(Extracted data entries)

BEGIN

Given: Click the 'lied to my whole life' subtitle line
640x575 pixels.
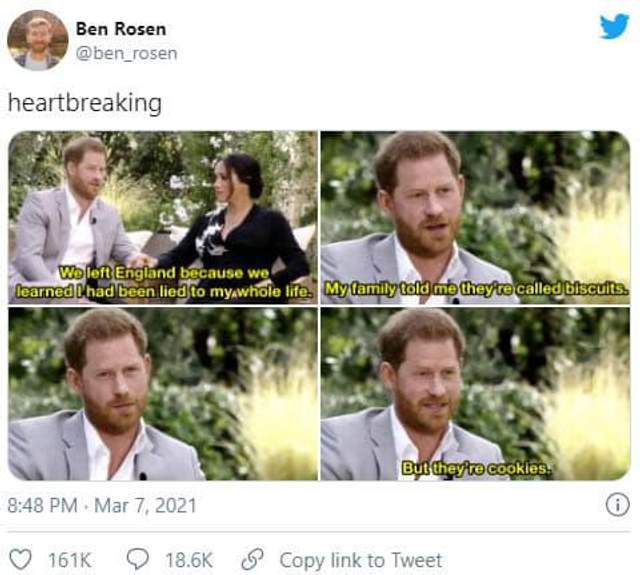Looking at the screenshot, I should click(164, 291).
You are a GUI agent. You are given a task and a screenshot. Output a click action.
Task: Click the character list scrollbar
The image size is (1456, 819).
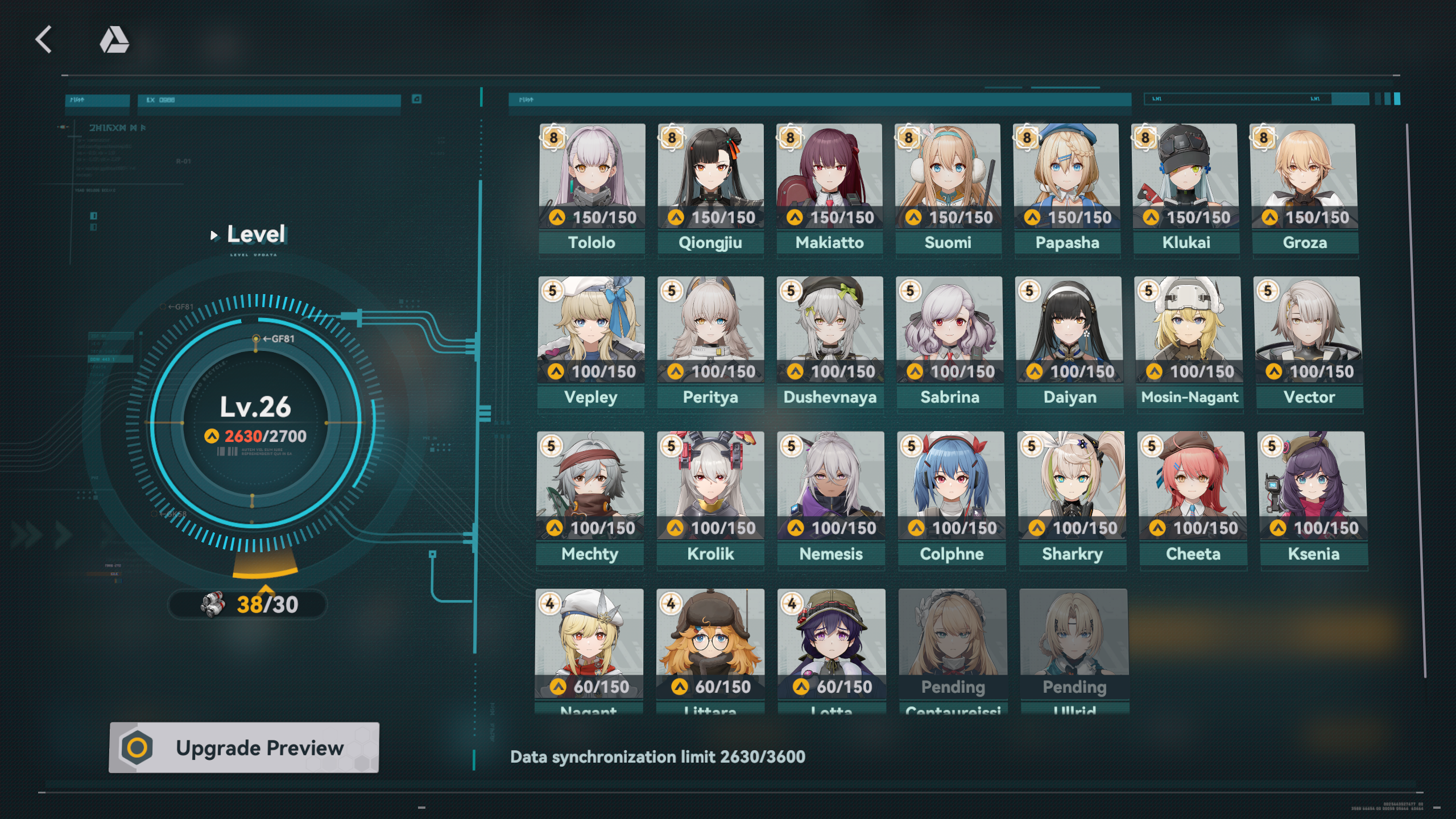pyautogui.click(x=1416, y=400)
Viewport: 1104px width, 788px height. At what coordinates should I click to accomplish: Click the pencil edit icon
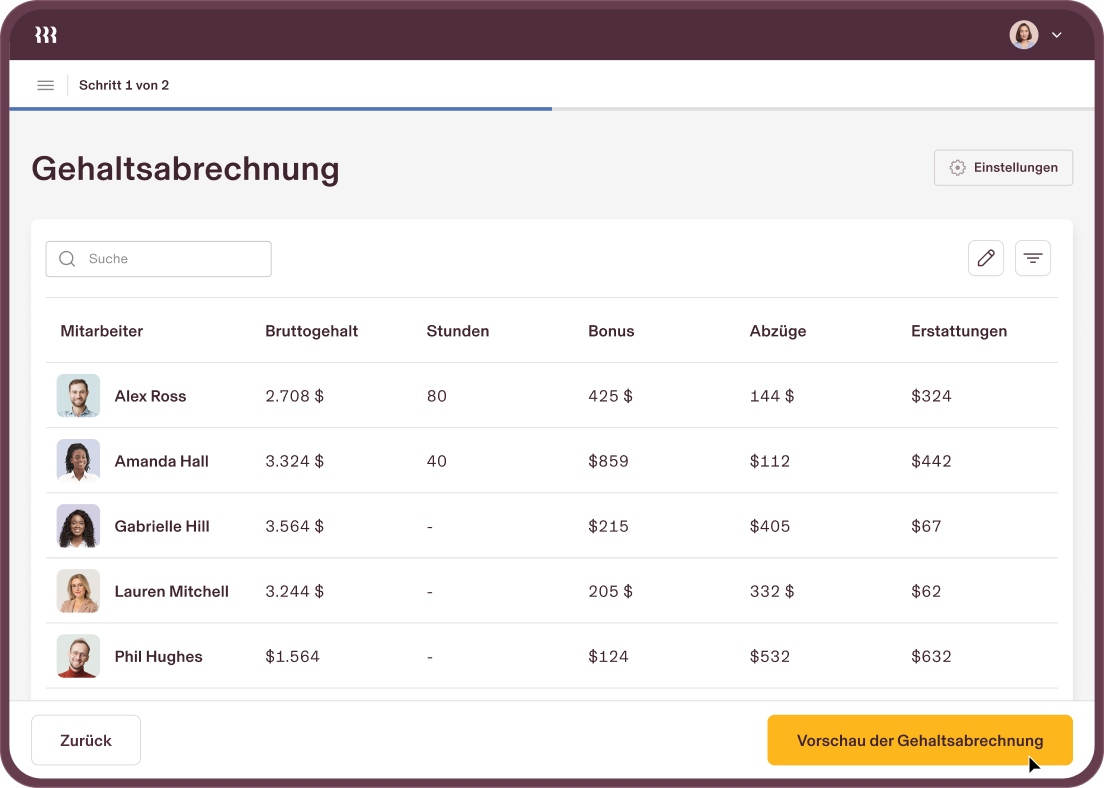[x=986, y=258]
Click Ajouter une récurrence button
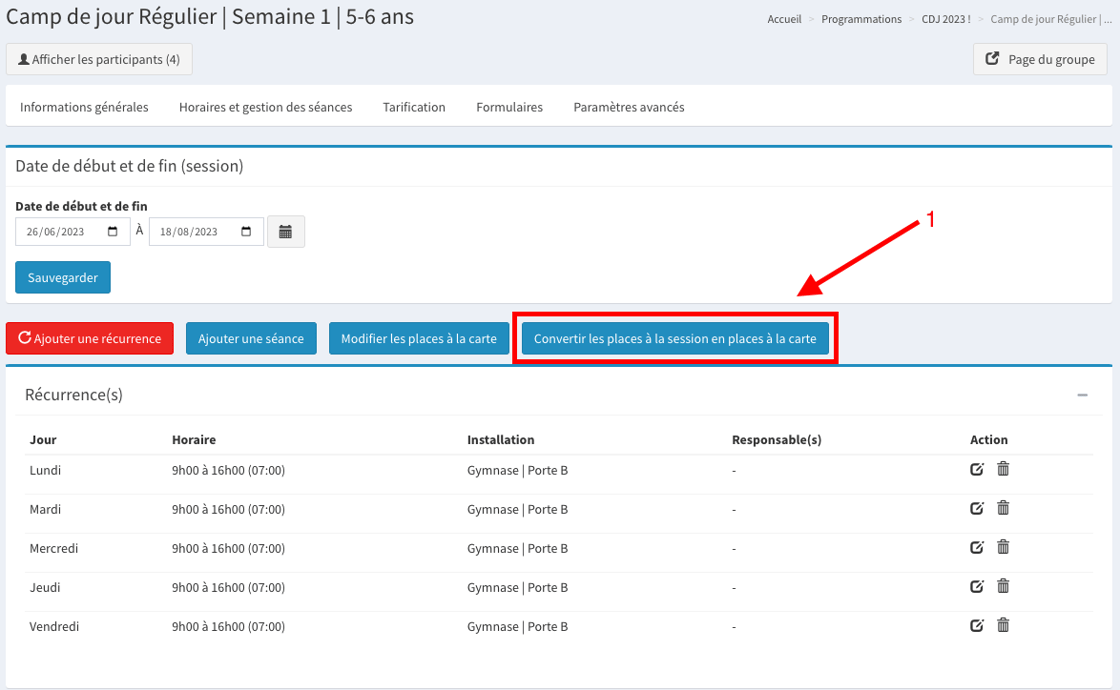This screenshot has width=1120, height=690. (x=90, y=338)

END
BEGIN

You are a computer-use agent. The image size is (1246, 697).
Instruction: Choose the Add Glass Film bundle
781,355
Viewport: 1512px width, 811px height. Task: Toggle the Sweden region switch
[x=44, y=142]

END
BEGIN

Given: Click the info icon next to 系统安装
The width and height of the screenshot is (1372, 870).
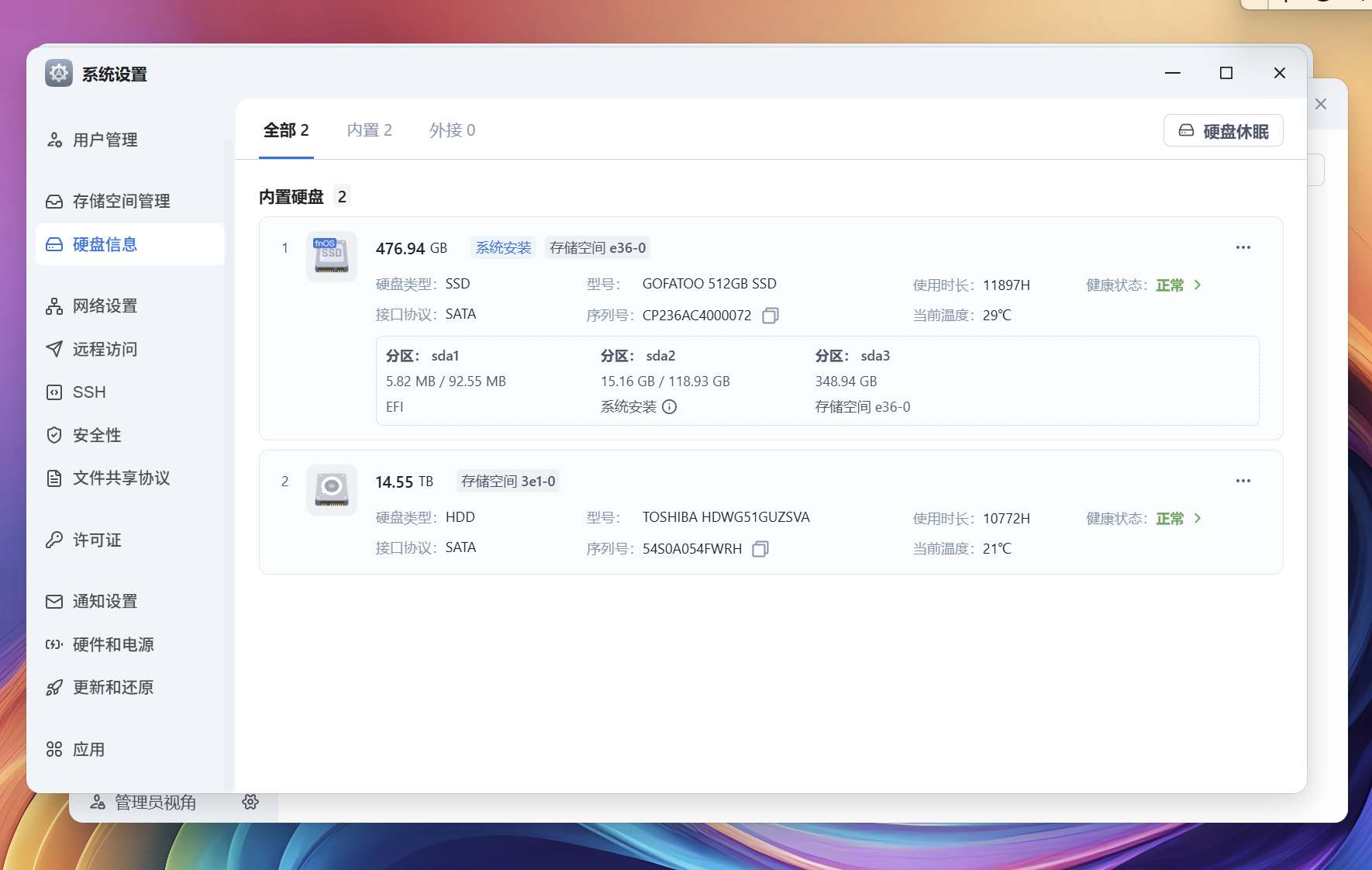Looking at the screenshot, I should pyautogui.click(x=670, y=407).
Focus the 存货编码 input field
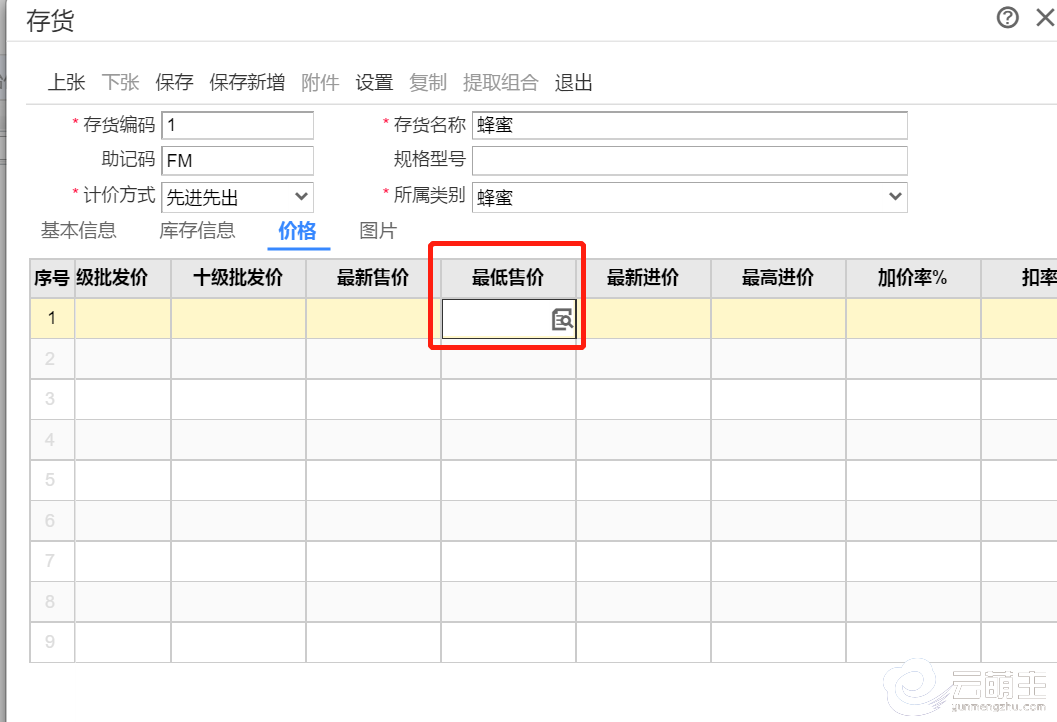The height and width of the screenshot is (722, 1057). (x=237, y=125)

END

# [Aim of the exercise]
Lines that include the word "agent" are to be extracted from the data above.

# [Solution to this exercise]
You are a GUI agent. You are given a task and a screenshot. Output a click action.
You are a computer-use agent. The image size is (1246, 697).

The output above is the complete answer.